При императоре Александре I 6 января, в праздник Богоявления, всегда бывал, несмотря на степень мороза, большой парад[58], с пушечной пальбой и с беглым ружейным огнем во время погружения креста в «Иордань», которая устраивалась на Неве, против посланнического подъезда. При императоре Николае сохранилось только последнее, т. е. «Иордань» с выходом двора на Неву; а парад заменен сбором военно-учебных заведений и небольшого отряда войск внутри дворца.
В 1842 году, однако, государь приказал возобновить в день Крещения Господня прежний обычай и собрать к церемонии все войска, если будет менее 5° холода; но как мороз в этот день возвысился до 7°, то ограничились опять внутренним парадом. В этот раз была и одна новинка по духовной части. К процессии на «Иордань», для которой собирается все приходское духовенство, прежде приносили от каждой церкви лучшие, какие где были, ризы, что производило неприятную для глаз пестроту. В 1842 году к празднику Богоявления по воле государя изготовлено было[59] для всего духовенства, впрочем на собственный счет каждой церкви, совершенно единообразное облачение, чем чрезвычайно украсилась процессия. Это облачение, в котором ризы и подрясники из серебряного, а оплечье из золотого глазета, впервые тут показавшееся, с тех пор стало уже постоянно употребляться при всех церемониях, на которые является духовенство от разных церквей.
25 января ознаменовалось редким в нашей административной истории событием.
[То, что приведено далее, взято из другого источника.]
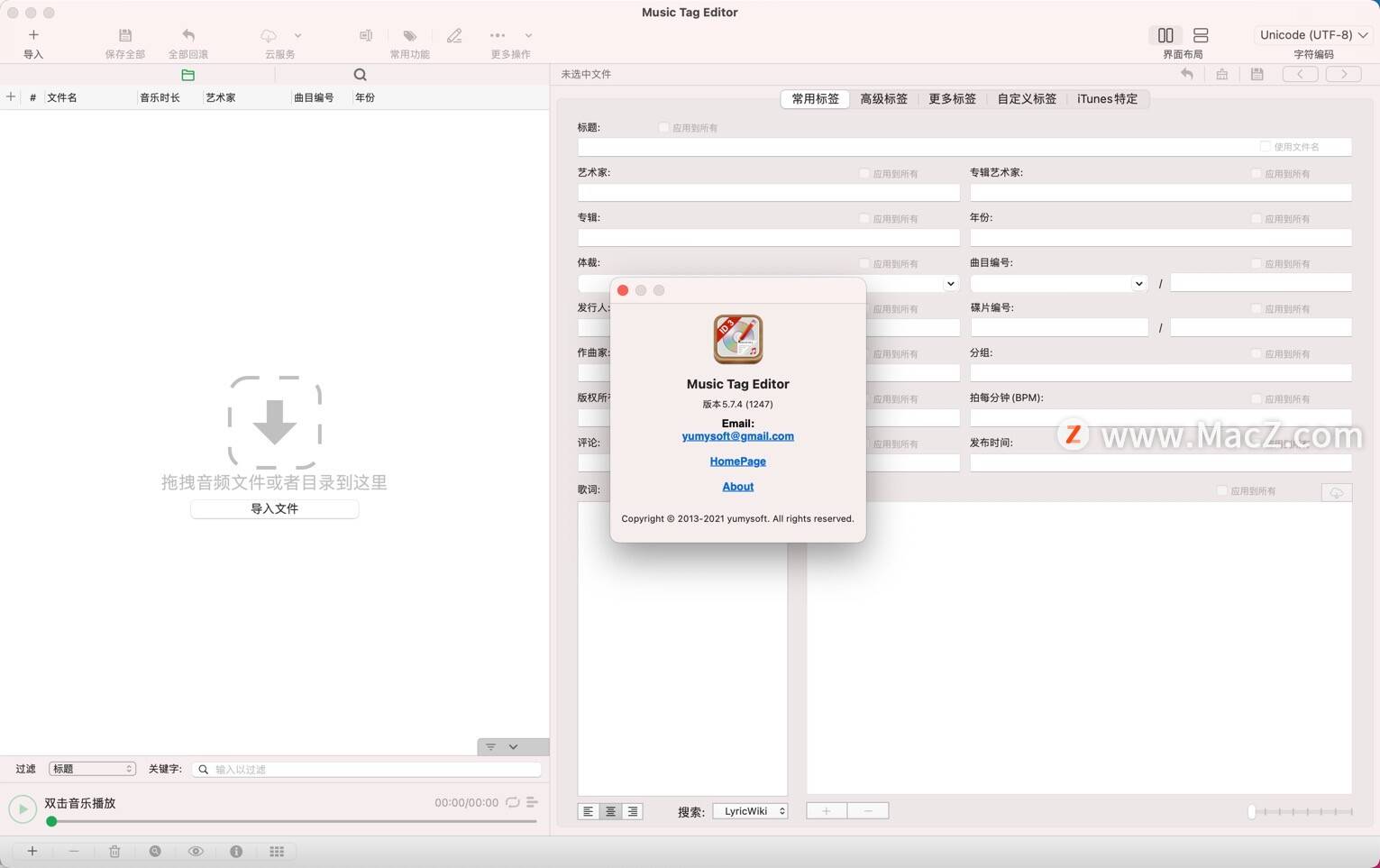Click the magnifier search icon above file list
This screenshot has height=868, width=1380.
point(360,75)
По случаю утверждения проекта железной дороги между столицами С.-Петербургский военный генерал-губернатор представлял императору Николаю депутацию, состоявшую из семнадцати почетнейших купцов, избранных из среды торгующего сословия для принесения его величеству всеподданнейшей благодарности за этот новый знак монаршего попечения о пользах и процветании коммерции. К краткому о том известию и к поименному списку лиц, составлявших депутацию, газеты наши присовокупили следующее:
«Государь император, благоволив всемилостивейше принять искреннее выражение чувств всеподданнейшей благодарности, изволил в то же время отозваться купечеству, что построение железной дороги будет произведено в действо успешно, быв поручено ближайшему и непосредственному попечению его императорского высочества государя цесаревича наследника престола. Слова сии возбудили во всех, слышавших оные, искреннюю, душевную радость».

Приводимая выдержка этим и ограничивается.